Même un chien qui ne cherche pas à mordre peut provoquer une chute du joggeur en le heurtant ou en le surprenant. Un chien qui traverse la route pour poursuivre un cycliste risque sa vie. Légalement, le propriétaire est responsable de tous les dommages causés par son chien.
La laisse n'est pas négociable tant que le comportement n'est pas résolu. Une longe longue permet plus de liberté tout en maintenant le contrôle. Un harnais anti-traction facilite la gestion physique lors des réactions.

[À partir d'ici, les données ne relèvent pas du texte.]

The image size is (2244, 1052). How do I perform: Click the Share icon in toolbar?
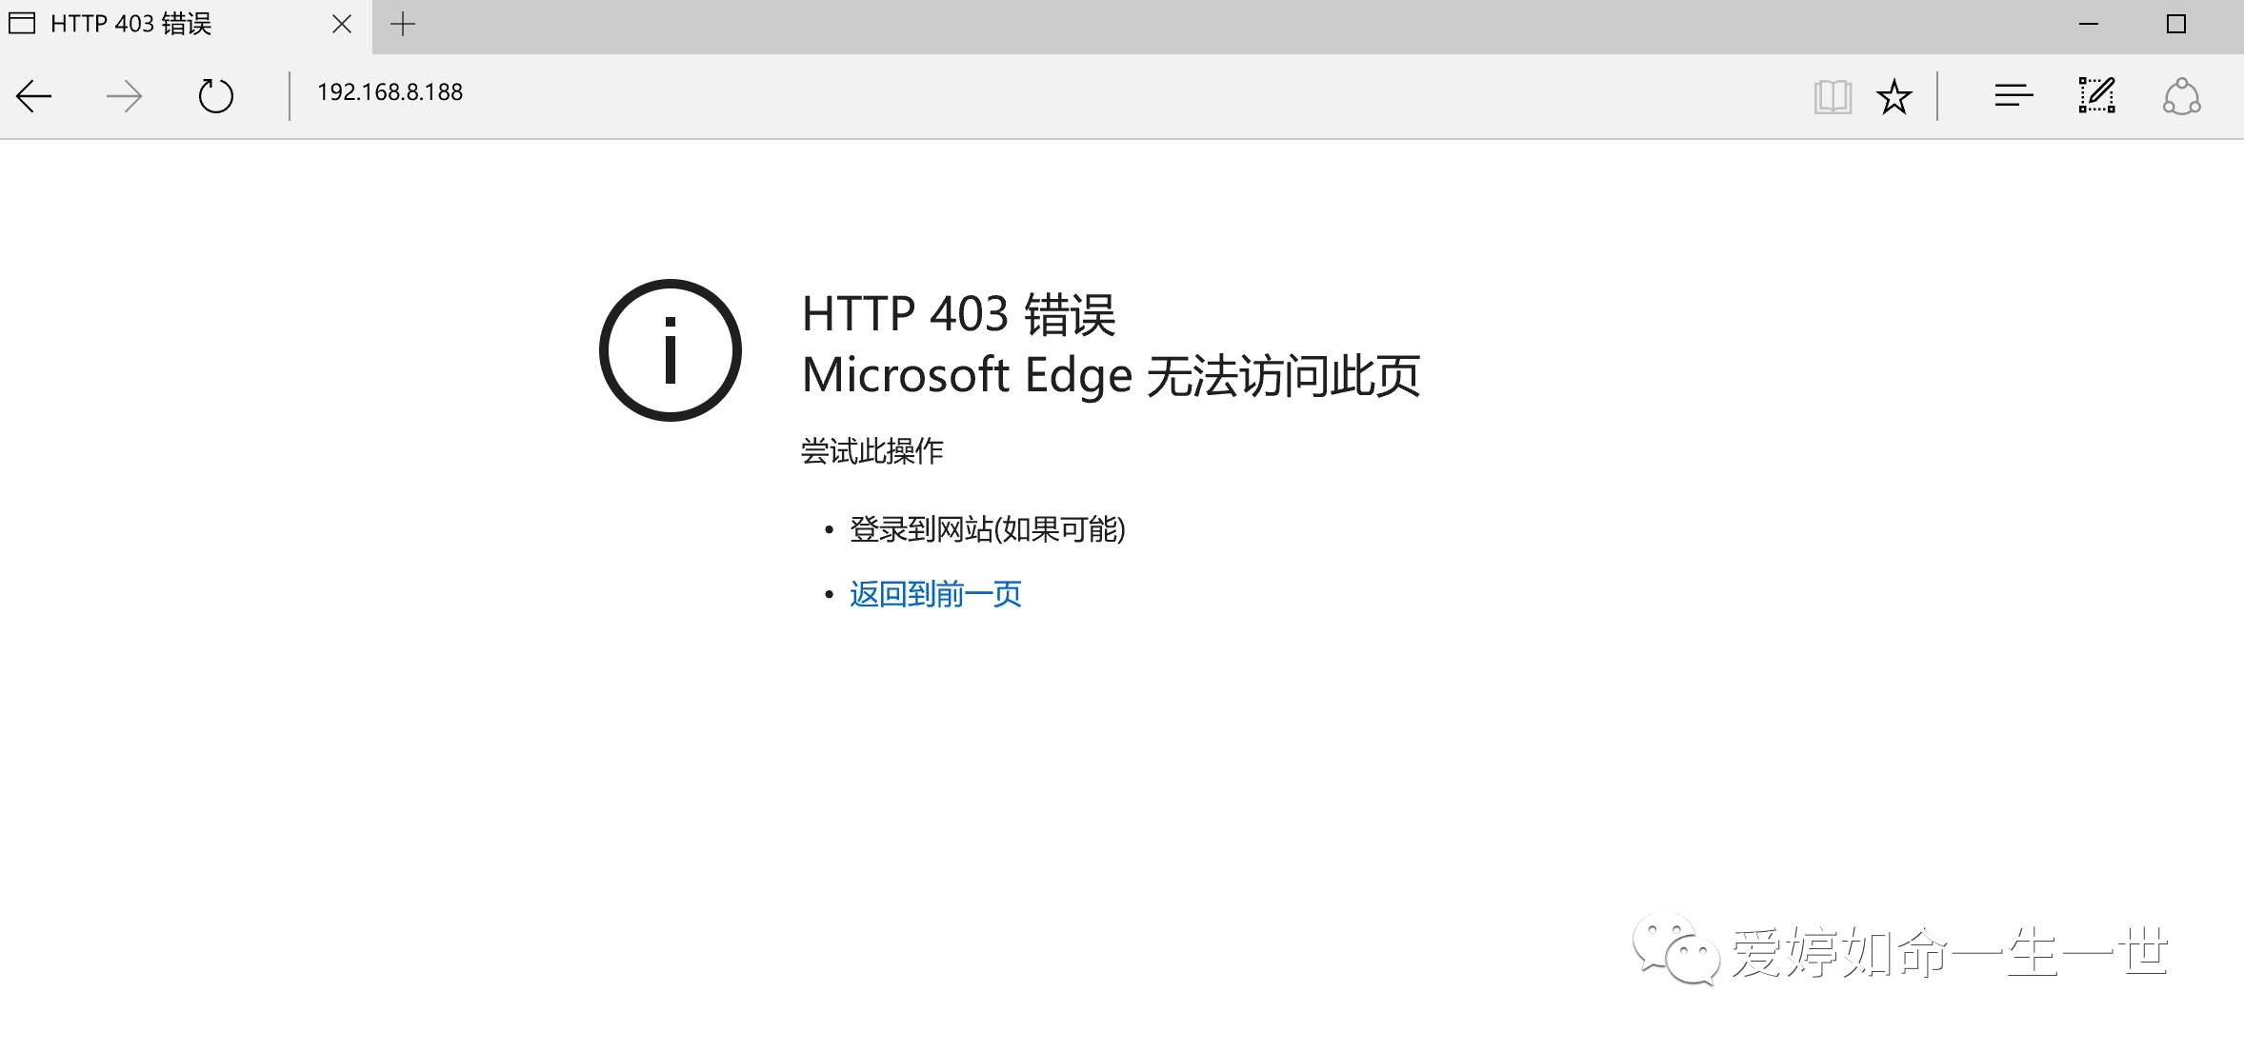pos(2181,97)

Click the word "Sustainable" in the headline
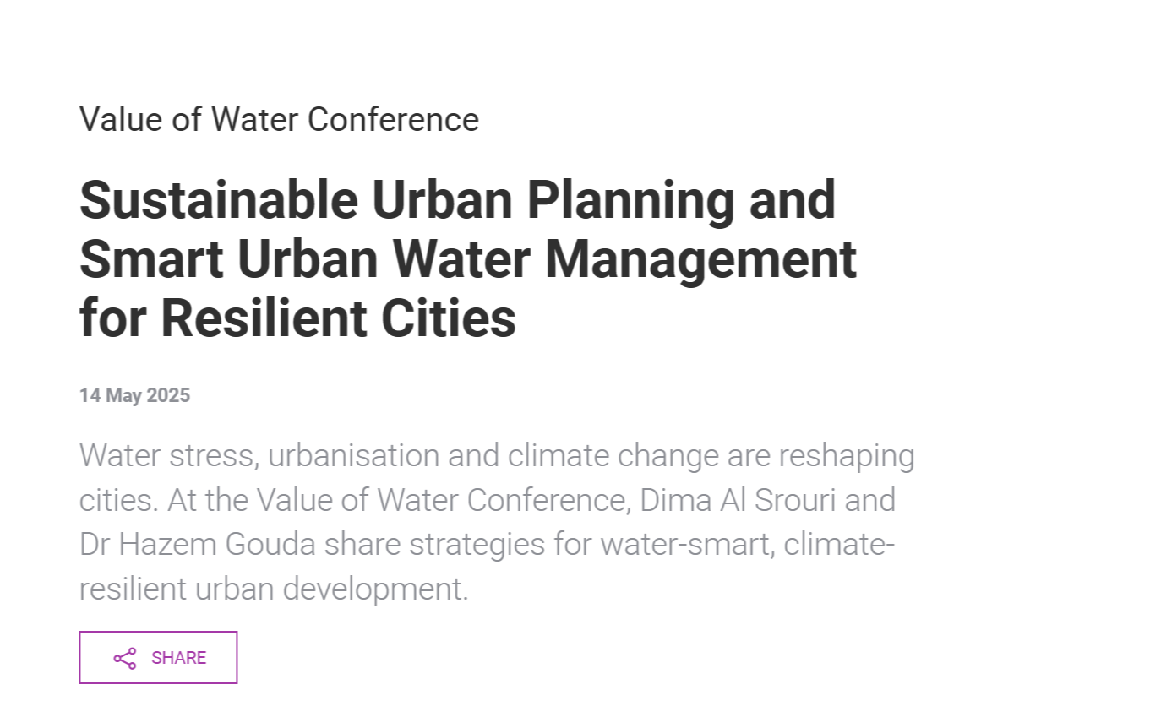218,200
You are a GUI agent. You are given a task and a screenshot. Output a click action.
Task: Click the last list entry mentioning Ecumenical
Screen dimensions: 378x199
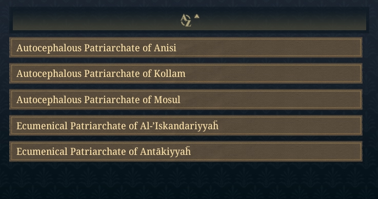186,151
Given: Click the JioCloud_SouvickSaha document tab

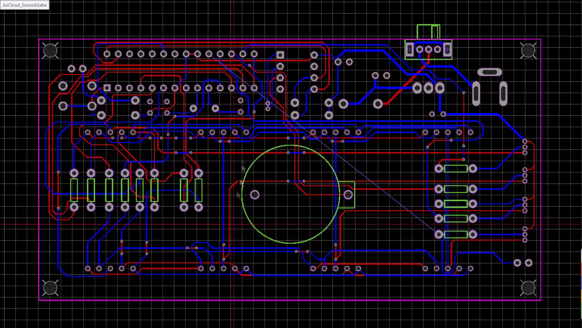Looking at the screenshot, I should [24, 5].
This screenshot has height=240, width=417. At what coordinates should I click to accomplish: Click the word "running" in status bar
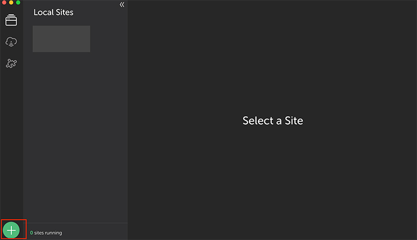click(x=54, y=233)
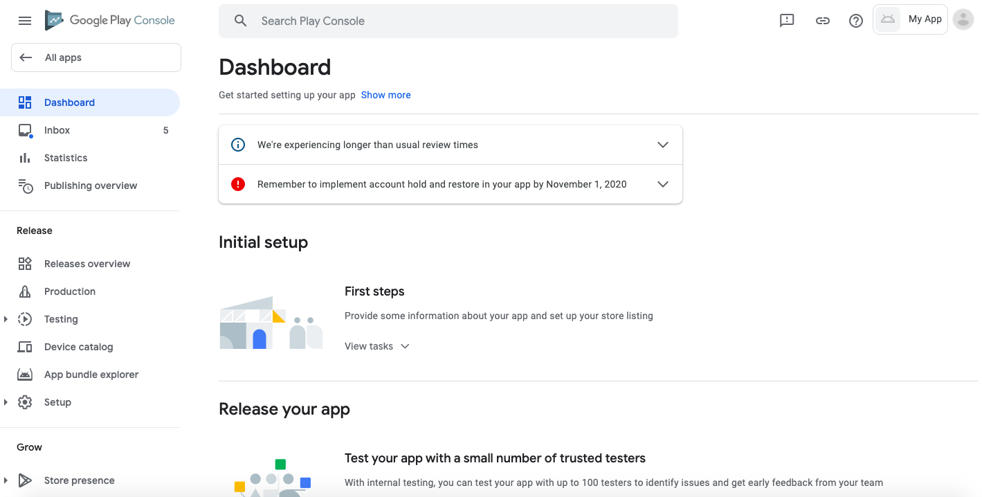Open Inbox in the sidebar
This screenshot has width=982, height=497.
click(x=57, y=130)
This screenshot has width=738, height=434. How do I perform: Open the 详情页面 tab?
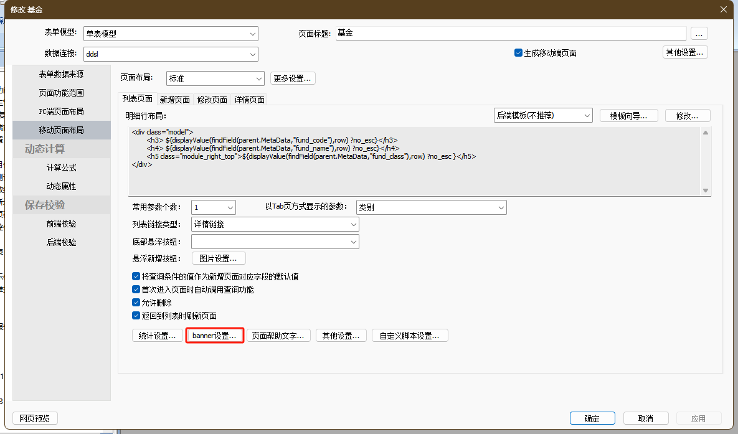tap(250, 99)
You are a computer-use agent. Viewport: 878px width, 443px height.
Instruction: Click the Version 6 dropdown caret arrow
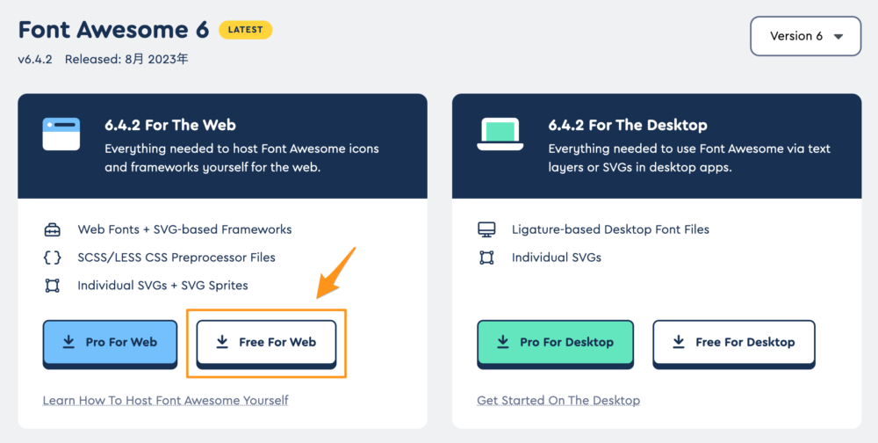pyautogui.click(x=838, y=37)
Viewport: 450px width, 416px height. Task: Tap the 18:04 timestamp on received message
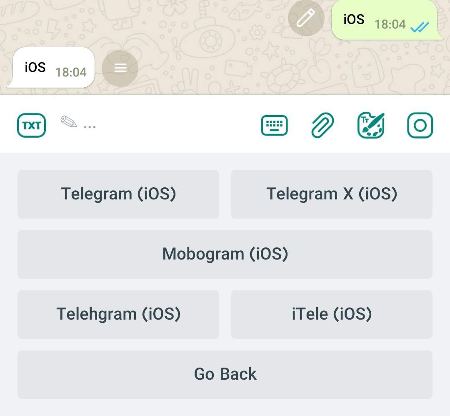[70, 73]
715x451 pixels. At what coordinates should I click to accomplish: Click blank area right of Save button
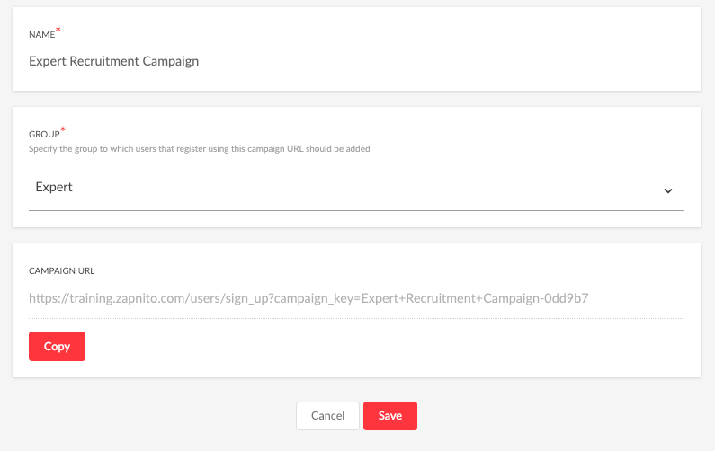pyautogui.click(x=540, y=416)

En présence d'un joggeur à distance suffisante, récompensez votre chien pour qu'il maintienne son attention sur vous. Réduisez progressivement la distance au stimulus sur plusieurs semaines. L'objectif est que la présence d'un joggeur devienne le signal d'une récompense — pas d'une poursuite.
Un chien bien entraîné au regard peut être rappelé de la poursuite. Cet apprentissage demande de la régularité mais est indispensable pour la sécurité à long terme. En cas de réactivité marquée, consultez un éducateur canin certifié.